* Aim of the exercise:
Echo back the lines starting at the one that contains "Image resolution: width=1456" and ending after the one that contains "pos(340,457)", both included. Leave the pictures out of your reply.

* Excerpted data:
╭──

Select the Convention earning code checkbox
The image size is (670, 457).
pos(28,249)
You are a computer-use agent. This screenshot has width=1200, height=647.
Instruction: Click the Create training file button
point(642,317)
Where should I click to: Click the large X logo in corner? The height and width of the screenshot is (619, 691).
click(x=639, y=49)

╰──
╭──

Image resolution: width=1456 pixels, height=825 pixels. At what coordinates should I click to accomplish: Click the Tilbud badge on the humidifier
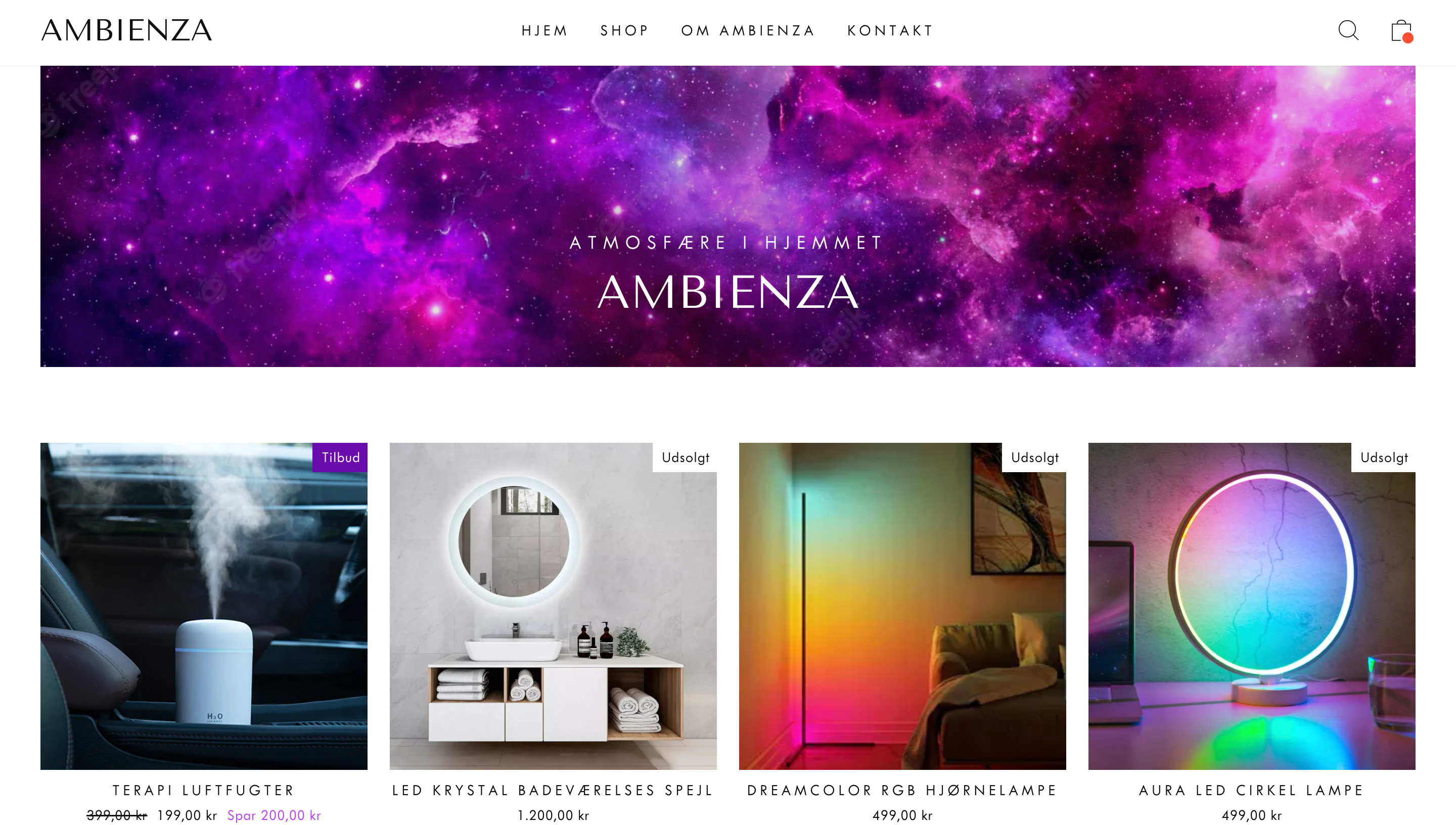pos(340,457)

╰──

* The completed task:
Image resolution: width=1456 pixels, height=825 pixels. At what coordinates should I click to accomplish: Click the Tilbud badge on the humidifier
pos(340,457)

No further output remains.